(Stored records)

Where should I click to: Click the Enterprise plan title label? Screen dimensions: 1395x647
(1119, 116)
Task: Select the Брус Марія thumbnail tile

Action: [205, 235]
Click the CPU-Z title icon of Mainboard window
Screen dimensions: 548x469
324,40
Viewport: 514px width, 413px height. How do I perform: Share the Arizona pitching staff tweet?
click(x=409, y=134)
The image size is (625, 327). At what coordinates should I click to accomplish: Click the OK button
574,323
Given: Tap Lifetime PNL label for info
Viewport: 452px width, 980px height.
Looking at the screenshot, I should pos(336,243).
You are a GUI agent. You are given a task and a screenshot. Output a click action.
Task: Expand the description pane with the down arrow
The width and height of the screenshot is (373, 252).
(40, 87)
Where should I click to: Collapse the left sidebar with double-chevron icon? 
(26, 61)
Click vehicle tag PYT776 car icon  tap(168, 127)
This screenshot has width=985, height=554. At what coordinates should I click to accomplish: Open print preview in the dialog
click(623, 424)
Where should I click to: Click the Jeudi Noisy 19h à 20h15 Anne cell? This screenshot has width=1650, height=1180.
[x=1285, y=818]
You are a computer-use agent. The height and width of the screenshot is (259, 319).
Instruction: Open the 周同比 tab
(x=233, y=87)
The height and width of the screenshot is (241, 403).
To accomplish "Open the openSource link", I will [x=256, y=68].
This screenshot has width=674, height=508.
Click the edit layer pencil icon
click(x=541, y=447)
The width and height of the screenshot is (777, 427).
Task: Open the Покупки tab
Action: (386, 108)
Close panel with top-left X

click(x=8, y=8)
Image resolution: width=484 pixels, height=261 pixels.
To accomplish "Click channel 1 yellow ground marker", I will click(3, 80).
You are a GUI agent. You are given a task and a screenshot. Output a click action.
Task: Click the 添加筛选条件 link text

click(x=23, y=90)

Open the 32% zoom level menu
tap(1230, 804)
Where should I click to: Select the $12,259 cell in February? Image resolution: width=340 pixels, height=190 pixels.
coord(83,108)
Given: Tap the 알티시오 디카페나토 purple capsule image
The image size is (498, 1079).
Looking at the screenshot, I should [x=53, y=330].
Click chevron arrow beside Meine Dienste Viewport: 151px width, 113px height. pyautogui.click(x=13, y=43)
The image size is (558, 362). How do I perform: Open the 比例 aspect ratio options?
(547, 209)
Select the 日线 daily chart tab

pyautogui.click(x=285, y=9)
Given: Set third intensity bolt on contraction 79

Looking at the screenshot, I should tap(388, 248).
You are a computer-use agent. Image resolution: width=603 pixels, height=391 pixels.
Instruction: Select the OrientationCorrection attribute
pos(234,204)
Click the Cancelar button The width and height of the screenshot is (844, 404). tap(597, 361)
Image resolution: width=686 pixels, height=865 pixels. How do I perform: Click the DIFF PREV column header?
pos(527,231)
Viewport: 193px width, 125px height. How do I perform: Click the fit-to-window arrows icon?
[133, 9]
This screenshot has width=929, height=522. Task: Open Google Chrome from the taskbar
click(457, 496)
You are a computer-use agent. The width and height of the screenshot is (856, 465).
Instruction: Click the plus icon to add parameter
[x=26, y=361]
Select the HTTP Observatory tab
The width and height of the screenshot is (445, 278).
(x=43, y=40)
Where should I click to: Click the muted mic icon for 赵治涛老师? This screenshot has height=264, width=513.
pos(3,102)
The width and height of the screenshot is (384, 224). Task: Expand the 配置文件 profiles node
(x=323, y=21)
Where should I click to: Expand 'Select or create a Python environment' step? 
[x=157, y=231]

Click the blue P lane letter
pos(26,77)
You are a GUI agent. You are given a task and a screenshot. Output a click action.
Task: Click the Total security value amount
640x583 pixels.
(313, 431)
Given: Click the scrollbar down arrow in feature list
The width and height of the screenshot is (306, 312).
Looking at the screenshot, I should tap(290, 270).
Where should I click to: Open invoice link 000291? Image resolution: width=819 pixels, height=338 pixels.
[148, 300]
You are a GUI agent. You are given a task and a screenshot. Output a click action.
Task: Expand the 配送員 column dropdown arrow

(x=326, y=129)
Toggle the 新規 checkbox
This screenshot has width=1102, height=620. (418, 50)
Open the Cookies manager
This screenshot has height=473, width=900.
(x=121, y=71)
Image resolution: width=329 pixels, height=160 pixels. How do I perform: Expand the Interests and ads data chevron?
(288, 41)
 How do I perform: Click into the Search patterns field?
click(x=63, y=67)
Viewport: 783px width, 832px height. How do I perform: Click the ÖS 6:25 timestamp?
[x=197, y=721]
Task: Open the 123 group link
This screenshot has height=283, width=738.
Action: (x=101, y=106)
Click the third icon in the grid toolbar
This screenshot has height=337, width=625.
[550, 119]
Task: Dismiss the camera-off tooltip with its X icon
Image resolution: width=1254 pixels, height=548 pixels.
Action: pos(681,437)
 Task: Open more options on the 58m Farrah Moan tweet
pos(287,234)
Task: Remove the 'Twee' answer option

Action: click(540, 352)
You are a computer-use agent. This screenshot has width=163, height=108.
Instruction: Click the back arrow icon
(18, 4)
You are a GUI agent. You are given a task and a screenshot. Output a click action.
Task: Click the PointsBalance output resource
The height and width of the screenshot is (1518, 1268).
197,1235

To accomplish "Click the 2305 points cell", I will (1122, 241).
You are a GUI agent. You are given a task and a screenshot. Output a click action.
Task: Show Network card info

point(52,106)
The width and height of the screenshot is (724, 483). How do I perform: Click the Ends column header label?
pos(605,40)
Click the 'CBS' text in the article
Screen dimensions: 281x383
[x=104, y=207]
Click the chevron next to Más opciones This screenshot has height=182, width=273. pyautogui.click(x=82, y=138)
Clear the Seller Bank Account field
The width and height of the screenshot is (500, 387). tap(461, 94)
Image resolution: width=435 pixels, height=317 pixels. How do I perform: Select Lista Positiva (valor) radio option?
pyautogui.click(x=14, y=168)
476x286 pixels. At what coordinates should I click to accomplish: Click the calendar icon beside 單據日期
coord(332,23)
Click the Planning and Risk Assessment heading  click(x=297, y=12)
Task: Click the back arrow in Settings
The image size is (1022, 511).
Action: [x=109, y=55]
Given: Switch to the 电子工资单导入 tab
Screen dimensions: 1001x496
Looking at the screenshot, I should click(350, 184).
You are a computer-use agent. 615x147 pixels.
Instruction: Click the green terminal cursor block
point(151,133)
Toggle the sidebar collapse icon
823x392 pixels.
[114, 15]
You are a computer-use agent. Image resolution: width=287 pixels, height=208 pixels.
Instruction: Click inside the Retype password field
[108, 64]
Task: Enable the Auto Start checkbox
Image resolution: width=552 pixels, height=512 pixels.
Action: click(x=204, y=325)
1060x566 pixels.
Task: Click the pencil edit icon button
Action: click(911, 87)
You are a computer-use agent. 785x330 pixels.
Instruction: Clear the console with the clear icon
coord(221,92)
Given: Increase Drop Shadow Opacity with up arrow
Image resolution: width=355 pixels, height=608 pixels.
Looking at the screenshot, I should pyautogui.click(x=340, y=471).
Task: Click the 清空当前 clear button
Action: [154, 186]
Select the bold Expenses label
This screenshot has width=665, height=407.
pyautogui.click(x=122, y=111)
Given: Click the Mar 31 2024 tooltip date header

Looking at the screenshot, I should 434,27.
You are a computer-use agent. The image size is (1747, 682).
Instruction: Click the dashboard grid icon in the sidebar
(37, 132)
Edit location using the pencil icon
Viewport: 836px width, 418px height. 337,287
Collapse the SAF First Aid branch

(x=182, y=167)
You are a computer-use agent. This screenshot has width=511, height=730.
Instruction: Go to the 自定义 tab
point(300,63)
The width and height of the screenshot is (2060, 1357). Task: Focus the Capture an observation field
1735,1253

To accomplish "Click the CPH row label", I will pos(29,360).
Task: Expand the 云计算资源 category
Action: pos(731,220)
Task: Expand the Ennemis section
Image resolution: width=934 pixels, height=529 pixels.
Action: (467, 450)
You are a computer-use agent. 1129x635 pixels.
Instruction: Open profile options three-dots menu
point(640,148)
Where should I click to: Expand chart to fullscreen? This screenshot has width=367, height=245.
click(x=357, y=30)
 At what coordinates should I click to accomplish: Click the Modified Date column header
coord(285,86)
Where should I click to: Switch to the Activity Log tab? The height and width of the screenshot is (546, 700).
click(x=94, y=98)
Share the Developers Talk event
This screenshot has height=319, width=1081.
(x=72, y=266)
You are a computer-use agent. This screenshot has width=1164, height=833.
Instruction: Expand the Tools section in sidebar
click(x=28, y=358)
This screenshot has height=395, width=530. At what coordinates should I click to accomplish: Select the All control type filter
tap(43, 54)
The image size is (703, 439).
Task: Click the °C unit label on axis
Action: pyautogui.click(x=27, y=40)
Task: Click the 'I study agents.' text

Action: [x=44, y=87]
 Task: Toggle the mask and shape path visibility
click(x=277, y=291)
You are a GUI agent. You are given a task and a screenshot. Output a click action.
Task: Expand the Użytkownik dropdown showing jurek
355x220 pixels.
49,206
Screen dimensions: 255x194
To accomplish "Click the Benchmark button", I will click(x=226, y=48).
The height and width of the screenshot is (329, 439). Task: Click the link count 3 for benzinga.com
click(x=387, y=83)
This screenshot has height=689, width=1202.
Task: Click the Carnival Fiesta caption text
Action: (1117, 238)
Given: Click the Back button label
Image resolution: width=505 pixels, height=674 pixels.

# Your task
From the line with "Instruction: Open profile" to the final line of the entries above, return every line exactly as written.

# Reply to the exercise
Instruction: Open profile options three-dots menu
point(640,148)
Where should I click to: Expand chart to fullscreen? This screenshot has width=367, height=245.
click(x=357, y=30)
 At what coordinates should I click to accomplish: Click the Modified Date column header
coord(285,86)
Where should I click to: Switch to the Activity Log tab? The height and width of the screenshot is (546, 700).
click(x=94, y=98)
Share the Developers Talk event
This screenshot has height=319, width=1081.
(x=72, y=266)
You are a computer-use agent. This screenshot has width=1164, height=833.
Instruction: Expand the Tools section in sidebar
click(x=28, y=358)
This screenshot has height=395, width=530. At what coordinates should I click to accomplish: Select the All control type filter
tap(43, 54)
The image size is (703, 439).
Task: Click the °C unit label on axis
Action: pyautogui.click(x=27, y=40)
Task: Click the 'I study agents.' text

Action: [x=44, y=87]
 Task: Toggle the mask and shape path visibility
click(x=277, y=291)
You are a GUI agent. You are given a task and a screenshot. Output a click action.
Task: Expand the Użytkownik dropdown showing jurek
355x220 pixels.
49,206
Screen dimensions: 255x194
To accomplish "Click the Benchmark button", I will click(x=226, y=48).
The height and width of the screenshot is (329, 439). Task: Click the link count 3 for benzinga.com
click(x=387, y=83)
This screenshot has height=689, width=1202.
Task: Click the Carnival Fiesta caption text
Action: (1117, 238)
Given: Click the Back button label
Image resolution: width=505 pixels, height=674 pixels.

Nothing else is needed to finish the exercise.